(Stored records)
################
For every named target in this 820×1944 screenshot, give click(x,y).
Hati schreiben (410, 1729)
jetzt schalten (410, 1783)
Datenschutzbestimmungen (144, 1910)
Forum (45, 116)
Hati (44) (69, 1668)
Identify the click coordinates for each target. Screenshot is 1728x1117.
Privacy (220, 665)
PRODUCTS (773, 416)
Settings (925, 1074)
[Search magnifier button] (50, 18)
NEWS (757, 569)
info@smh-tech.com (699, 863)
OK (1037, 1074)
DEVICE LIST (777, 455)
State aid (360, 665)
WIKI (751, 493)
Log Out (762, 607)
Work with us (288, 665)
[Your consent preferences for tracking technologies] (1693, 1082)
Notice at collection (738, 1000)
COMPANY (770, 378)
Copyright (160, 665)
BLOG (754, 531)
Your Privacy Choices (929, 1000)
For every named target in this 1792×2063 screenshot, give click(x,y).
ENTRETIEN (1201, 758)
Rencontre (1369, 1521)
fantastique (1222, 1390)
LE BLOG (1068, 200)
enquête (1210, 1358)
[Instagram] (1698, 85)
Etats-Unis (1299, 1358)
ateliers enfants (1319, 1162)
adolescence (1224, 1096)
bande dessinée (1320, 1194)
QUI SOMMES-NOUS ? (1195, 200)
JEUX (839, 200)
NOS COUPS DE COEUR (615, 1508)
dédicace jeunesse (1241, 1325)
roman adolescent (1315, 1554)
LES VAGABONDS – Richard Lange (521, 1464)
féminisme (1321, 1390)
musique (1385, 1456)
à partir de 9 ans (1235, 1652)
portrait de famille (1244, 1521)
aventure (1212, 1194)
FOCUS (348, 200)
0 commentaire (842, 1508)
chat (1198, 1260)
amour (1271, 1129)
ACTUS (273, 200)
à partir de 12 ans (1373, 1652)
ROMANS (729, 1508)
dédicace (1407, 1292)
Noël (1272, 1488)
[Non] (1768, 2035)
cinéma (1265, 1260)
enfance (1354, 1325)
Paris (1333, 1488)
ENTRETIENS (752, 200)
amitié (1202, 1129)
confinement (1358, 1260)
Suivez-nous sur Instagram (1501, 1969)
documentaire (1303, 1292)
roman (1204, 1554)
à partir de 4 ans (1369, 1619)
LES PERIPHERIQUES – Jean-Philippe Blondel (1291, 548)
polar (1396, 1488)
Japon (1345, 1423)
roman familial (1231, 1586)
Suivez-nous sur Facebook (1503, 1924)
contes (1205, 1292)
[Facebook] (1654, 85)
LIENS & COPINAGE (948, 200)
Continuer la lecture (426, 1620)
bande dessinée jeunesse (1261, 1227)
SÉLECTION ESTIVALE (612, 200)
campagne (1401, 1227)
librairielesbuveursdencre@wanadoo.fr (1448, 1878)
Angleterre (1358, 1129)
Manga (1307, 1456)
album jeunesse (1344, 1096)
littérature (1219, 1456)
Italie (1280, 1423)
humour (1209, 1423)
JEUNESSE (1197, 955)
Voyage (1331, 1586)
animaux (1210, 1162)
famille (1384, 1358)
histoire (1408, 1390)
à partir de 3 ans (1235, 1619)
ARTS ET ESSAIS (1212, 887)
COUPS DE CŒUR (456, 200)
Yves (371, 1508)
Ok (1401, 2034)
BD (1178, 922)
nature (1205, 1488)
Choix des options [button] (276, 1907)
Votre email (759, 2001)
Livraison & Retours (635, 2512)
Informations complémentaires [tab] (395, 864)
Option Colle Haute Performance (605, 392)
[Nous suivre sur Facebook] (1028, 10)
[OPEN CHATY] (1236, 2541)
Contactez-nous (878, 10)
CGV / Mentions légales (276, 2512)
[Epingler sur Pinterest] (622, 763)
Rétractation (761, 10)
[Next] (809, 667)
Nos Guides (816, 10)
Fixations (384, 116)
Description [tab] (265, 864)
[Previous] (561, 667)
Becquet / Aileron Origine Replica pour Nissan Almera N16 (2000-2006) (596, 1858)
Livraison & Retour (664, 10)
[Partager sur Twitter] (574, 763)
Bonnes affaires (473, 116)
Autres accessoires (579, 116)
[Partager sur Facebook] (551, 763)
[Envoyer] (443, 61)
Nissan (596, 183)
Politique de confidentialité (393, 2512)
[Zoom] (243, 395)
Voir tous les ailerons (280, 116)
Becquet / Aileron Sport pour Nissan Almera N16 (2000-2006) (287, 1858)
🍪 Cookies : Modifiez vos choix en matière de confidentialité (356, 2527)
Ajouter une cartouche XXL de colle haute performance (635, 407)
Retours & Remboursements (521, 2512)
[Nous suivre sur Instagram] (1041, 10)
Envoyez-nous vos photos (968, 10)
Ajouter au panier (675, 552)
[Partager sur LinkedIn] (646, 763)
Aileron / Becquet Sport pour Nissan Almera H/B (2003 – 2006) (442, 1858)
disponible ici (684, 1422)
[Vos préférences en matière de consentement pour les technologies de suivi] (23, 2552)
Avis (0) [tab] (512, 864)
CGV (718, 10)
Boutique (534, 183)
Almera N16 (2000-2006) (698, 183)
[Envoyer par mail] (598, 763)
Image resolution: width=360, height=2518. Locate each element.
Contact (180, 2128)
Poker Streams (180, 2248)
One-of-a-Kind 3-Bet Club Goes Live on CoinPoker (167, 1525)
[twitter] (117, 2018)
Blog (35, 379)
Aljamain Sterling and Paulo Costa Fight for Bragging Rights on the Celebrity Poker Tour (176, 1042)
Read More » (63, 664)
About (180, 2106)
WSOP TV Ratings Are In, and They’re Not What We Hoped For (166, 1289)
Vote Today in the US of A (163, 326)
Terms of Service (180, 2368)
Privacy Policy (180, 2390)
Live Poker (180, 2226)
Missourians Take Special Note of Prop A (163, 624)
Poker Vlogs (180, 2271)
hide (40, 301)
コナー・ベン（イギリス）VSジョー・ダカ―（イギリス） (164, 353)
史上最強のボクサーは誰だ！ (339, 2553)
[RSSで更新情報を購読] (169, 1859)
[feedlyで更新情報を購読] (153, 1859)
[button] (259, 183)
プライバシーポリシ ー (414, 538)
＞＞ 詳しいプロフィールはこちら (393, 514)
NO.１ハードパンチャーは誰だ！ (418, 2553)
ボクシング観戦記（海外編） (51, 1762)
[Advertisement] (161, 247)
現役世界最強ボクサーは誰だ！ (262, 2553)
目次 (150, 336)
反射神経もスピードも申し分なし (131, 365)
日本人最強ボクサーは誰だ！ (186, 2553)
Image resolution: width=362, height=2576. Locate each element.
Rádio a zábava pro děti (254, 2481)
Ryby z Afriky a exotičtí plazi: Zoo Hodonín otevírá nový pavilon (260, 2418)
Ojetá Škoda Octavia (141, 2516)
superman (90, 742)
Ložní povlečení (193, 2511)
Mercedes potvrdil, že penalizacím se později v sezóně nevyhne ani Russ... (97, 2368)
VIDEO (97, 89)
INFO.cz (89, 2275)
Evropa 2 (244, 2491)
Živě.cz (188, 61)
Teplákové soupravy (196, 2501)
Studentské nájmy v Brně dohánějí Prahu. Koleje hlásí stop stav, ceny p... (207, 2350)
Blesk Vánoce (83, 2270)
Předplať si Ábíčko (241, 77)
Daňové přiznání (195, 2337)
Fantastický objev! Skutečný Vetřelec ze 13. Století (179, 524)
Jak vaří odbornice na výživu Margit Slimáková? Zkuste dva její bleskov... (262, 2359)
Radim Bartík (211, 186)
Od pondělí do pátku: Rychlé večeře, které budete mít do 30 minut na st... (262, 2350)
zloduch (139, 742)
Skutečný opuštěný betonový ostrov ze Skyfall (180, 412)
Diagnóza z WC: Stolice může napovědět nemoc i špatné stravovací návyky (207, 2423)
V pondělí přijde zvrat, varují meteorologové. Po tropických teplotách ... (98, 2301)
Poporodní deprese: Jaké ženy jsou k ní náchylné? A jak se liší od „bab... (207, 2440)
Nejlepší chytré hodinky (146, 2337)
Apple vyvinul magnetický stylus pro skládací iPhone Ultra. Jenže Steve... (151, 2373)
################
### Problem
Going back to the entries above, set down exactly the lines that begin at the one with "[Facebook] (1654, 85)" and end at the one with "histoire (1408, 1390)", both included, and nothing else.

### Response to the exercise
[Facebook] (1654, 85)
LIENS & COPINAGE (948, 200)
Continuer la lecture (426, 1620)
bande dessinée jeunesse (1261, 1227)
SÉLECTION ESTIVALE (612, 200)
campagne (1401, 1227)
librairielesbuveursdencre@wanadoo.fr (1448, 1878)
Angleterre (1358, 1129)
Manga (1307, 1456)
album jeunesse (1344, 1096)
littérature (1219, 1456)
Italie (1280, 1423)
humour (1209, 1423)
JEUNESSE (1197, 955)
Voyage (1331, 1586)
animaux (1210, 1162)
famille (1384, 1358)
histoire (1408, 1390)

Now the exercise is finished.